Des protocoles de mesures, robustes et reproductibles, ont été conçus et mis en œuvre sur le terrain : analyse d’images satellites pour l’étude de l’enneigement et del’évolution de la phénologie des espèces végétales, pluviomètres relevés en alpage par les bergers, observations directes de la hauteur de la végétation pour estimer les variations de la ressource pastorale, analyse des changements des végétations (composition et richesse spécifique), tournées de fin d’estive pour évaluer le niveau de consommation de la ressource et la gestion pastorale, suivis d’exploitations pour évaluer la place de l’alpage dans les systèmes d’élevage et comprendre les choix stratégiques des éleveurs pour l’évolution de leur exploitation. Les observations des bergers (sur la météo de la saison, la réaction des différentes variétés végétales, le comportement des bêtes…) et l’analyse qu’ils en font pour ajuster, si besoin, leurs pratiques pastorales sont également prises en compte et permettent d’enrichir la compréhension des processus. Les marges d’ajustement des conduites pastorales face à un printemps tardif (2013) ou à un épisode de sécheresse et/ou de canicule (juillet 2015) ont ainsi été plus particulièrement étudiées et discutées de manière collective.

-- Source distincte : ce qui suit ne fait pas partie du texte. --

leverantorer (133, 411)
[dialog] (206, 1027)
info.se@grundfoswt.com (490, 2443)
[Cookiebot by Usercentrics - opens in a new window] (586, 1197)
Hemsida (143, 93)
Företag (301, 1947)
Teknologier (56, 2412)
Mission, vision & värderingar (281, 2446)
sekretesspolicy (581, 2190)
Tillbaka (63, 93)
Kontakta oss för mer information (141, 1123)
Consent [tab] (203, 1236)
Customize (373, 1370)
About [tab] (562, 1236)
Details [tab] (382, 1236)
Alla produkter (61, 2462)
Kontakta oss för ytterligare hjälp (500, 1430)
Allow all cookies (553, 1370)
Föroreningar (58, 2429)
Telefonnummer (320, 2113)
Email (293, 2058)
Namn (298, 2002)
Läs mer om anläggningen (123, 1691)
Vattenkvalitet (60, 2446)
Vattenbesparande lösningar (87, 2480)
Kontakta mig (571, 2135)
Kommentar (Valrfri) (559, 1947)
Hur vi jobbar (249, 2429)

La force et l’originalité de ce dispositif est l’apprentissage collectif face à la dynamique du changement climatique en croisant les regards et en s’appuyant sur des constats partagés sur le terrain, notamment lors de tournées de fin d’estive, d’entretiens avec les éleveurs ou d’échanges collectifs. Des rencontres annuelles permettent de débattre des résultats et des hypothèses, et d’intervenir si un dysfonctionnement pouvant compromettre une gestion durable des milieux pastoraux est détecté sur un alpage. Le programme Alpages sentinelles vise ainsi à anticiper et à trouver des marges d’adaptation face aux aléas climatiques, selon les flexibilités relatives offertes par les alpages et en fonction des capacités d’ajustement inhérentes aux exploitations.
Même si la réduction des émissions de gaz à effet de serre devenait massive à l’échelle globale ces vingt prochaines années, permettant ainsi une hausse limitée
de la température de l’air (+2°C), les effets du changement climatique pénaliseront, en l’absence de mesures d’adaptation, l’agriculture régionale pendant encore des décennies. Les incertitudes relatives aux projections climatiques demeurent grandes pour les précipitations, même si des tendances se dégagent, mais, pour la température de l’air, les modèles climatiques régionaux convergent. Il est donc urgent d’agir à tous les niveaux et durablement. Les acteurs agricoles locaux et régionaux se mobilisent d’ores et déjà, un signe fort et très encourageant, mais les actions d’atténuation et d’adaptation sont encore insuffisantes pour lutter efficacement contre le changement climatique, et assurer le maintien et le développement des systèmes agricoles qui font la richesse des terroirs de la région Provence-Alpes-Côte d’Azur. Les initiatives doivent se multiplier, à l’échelle régionale et locale, afin de proposer des démarches rationnelles, concertées et partagées, qui mettent les agriculteurs au cœur des dispositifs expérimentaux.